You think you do but you really don't.

What happens if you mark a field as required and then you need to delete it in the future? You can't because if someone stored that proto somewhere and is no longer seeing the field, you just broke their code.

▲

thinkharderdev 7 days ago | parent | next [-]

If you need to deserialize an old version then it's not a problem. The unknown field is just ignored during deserialization. The problem is adding a required field since some clients might be sending the old value during the rollout.

But in some situations you can be pretty confident that a field will be required always. And if you turn out to be wrong then it's not a huge deal. You add the new field as optional first (with all upgraded clients setting the value) and then once that is rolled out you make it required.

And if a field is in fact semantically required (like the API cannot process a request without the data in a field) then making it optional at the interface level doesn't really solve anything. The message will get deserialized but if the field is not set it's just an immediate error which doesn't seem much worse to me than a deserialization error.

▲

iamdelirium 7 days ago | parent [-]

1. Then it's not really required if it can be ignored.

2. This is the problem, software (and protos) can live for a long time). They might be used by other clients elsewhere that you don't control. What you thought might not required 10 years down the line is not anymore. What you "think" is not a huge deal then becomes a huge deal and can cause downtime.

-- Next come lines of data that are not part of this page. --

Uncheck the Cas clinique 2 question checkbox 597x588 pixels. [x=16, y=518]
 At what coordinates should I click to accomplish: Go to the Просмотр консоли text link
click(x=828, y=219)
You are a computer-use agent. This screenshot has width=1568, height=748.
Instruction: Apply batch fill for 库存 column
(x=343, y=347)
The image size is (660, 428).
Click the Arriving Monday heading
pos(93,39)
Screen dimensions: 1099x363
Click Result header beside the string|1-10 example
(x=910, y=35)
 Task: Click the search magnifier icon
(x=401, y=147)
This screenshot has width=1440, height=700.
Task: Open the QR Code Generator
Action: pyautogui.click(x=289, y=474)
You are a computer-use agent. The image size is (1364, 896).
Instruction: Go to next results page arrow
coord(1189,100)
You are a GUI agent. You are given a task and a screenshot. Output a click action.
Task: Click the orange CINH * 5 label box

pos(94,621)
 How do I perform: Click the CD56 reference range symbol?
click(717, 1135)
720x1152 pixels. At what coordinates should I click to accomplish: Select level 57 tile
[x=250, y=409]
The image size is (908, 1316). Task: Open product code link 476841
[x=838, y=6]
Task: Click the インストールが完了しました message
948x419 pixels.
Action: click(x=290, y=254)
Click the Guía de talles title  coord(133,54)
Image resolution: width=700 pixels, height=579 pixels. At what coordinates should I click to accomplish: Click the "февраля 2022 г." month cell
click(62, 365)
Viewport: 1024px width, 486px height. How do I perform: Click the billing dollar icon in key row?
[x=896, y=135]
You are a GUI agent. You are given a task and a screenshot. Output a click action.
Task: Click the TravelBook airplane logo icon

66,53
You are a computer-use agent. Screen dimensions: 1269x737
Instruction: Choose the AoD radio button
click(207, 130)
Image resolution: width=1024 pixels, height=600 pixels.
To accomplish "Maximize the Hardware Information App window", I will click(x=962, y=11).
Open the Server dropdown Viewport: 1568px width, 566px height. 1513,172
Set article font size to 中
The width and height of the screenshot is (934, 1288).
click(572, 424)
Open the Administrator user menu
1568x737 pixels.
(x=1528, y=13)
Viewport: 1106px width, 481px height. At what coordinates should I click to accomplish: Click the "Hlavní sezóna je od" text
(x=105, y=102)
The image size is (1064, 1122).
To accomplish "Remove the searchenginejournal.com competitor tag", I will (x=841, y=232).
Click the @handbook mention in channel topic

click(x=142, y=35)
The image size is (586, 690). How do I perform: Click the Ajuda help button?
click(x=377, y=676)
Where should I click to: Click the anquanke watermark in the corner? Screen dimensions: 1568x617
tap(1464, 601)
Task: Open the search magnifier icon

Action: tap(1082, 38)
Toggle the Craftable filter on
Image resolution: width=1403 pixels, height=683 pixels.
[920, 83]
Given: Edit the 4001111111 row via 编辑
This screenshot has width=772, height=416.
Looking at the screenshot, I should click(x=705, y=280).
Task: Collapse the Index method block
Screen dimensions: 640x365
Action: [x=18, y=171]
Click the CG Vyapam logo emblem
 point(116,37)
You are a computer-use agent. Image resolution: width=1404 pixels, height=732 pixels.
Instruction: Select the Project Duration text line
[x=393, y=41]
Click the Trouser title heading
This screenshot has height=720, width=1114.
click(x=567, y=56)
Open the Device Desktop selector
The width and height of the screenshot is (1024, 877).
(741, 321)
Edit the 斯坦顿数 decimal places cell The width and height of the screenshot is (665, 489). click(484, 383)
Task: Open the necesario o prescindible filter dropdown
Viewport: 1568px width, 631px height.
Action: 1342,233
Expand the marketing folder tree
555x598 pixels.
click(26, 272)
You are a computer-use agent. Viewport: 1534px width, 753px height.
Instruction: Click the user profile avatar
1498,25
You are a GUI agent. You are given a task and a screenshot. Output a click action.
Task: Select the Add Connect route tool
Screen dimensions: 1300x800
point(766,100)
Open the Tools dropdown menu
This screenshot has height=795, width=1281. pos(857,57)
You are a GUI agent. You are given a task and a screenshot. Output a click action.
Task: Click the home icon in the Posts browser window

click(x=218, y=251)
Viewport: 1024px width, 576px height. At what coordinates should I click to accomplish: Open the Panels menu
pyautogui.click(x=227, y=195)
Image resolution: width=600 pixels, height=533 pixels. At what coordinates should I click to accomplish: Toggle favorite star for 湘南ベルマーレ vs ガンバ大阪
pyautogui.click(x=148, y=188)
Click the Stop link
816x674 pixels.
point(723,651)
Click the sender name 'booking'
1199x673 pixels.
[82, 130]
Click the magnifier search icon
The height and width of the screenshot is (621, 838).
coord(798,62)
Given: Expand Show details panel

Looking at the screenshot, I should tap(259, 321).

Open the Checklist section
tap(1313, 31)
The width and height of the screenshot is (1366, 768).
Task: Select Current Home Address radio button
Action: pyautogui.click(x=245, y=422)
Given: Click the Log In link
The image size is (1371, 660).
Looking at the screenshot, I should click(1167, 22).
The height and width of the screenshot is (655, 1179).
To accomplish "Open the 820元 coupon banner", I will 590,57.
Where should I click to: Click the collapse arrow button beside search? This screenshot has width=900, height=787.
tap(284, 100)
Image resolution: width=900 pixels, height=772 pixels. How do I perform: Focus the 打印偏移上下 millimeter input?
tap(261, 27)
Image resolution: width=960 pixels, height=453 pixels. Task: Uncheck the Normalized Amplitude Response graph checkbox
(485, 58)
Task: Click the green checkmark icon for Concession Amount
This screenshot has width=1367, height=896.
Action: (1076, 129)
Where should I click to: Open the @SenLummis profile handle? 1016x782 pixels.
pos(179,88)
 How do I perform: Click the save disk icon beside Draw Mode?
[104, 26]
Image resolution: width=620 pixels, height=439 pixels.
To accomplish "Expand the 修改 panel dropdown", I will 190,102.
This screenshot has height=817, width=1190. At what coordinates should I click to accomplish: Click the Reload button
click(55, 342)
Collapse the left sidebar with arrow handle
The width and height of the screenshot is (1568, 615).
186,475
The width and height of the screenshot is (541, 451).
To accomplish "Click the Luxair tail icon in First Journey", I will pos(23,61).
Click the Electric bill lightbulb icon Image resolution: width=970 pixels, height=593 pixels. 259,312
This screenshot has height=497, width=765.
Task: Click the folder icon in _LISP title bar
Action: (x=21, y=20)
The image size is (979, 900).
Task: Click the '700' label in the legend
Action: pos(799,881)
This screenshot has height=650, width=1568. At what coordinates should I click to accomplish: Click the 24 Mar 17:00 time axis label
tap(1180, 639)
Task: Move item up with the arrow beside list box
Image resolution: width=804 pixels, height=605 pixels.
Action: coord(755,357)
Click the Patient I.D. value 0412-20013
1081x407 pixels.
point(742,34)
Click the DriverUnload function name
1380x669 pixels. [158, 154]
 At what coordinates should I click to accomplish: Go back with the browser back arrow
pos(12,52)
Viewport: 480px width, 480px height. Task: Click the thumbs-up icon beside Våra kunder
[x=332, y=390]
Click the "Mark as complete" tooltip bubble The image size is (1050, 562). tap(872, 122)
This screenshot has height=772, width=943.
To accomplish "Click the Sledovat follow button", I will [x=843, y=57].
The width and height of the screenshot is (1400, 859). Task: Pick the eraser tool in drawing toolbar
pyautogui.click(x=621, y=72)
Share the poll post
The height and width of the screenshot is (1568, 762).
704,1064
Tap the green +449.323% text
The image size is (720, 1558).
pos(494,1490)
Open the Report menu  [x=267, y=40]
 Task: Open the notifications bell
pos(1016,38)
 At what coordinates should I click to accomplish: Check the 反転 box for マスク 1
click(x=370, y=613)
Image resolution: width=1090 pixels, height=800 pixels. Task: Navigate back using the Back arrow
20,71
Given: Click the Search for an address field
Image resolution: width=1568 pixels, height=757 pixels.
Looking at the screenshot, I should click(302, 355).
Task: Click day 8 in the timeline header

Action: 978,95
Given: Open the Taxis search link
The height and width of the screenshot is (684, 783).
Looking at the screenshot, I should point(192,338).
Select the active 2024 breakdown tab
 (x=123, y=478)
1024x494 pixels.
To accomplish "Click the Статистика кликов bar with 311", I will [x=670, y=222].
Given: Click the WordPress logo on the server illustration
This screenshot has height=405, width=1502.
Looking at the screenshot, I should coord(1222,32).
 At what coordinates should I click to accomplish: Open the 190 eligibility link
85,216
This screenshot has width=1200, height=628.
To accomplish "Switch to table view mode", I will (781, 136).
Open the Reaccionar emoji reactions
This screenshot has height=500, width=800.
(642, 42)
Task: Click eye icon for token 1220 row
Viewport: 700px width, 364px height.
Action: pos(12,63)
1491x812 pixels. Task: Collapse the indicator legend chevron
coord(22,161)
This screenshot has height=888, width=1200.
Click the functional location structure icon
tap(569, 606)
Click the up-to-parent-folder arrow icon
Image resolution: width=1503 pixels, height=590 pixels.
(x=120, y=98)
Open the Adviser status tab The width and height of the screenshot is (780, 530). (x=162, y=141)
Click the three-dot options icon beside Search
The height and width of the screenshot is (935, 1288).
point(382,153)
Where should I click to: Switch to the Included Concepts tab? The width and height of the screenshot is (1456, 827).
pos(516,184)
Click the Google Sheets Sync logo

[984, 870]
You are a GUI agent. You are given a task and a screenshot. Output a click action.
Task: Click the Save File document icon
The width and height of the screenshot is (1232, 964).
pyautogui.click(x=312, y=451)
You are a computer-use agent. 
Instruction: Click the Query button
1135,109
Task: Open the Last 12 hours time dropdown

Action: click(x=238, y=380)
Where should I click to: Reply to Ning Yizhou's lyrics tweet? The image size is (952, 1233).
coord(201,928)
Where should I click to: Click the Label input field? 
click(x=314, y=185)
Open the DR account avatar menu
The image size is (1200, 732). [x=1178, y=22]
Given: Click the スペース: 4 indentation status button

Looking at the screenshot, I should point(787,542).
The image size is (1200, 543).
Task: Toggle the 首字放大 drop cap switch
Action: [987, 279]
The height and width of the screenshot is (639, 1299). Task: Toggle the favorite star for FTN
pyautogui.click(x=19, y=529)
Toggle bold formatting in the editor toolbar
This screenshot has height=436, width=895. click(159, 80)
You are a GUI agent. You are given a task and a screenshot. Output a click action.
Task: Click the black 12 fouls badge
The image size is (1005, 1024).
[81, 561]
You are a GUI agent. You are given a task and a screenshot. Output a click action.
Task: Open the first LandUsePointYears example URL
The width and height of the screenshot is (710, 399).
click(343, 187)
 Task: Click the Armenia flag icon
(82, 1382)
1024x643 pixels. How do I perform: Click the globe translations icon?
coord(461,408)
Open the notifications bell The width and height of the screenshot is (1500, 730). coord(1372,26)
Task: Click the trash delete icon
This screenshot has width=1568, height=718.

3. You're mixing business logic and over the wire field requirement. If a message is required for an interface to function, you should be checking it anyway and returning the correct error. How is that change with proto supporting require?

	▲	thinkharderdev 6 days ago \| parent [-]
		> Then it's not really required if it can be ignored. It can be required in v2 but not in v1 which was my point. If the client is running v2 while the server is still on v1 temporarily, then there is no problem. The server just ignores the new field until it is upgraded. > This is the problem, software (and protos) can live for a long time). They might be used by other clients elsewhere that you don't control. What you thought might not required 10 years down the line is not anymore. What you "think" is not a huge deal then becomes a huge deal and can cause downtime. Part of this is just that trying to create a format that is suitable both as an rpc wire serialization format and ALSO a format suitable for long term storage leads to something that is not great for either use case. But even taking that into account, RDBMS have been dealing with this problem for decades and every RDBMS lets you define fields as non-nullable. > If a message is required for an interface to function, you should be checking it anyway and returning the correct error. How is that change with proto supporting require? That's my point, you have to do that check in code which clutters the implementation with validation noise. That and you often can't use the wire message in your internal domain model since you now have to do that defensive null-check everywhere the object is used. Aside from that, protocol buffers are an interface definition language so should be able to encode some of the validation logic at least (make invalid states unrepresentable and all that). If you are just looking at the proto IDL you have no way of knowing whether a field is really required or not because there is no way to specify that.

▲

ozgrakkurt 7 days ago | parent | prev [-]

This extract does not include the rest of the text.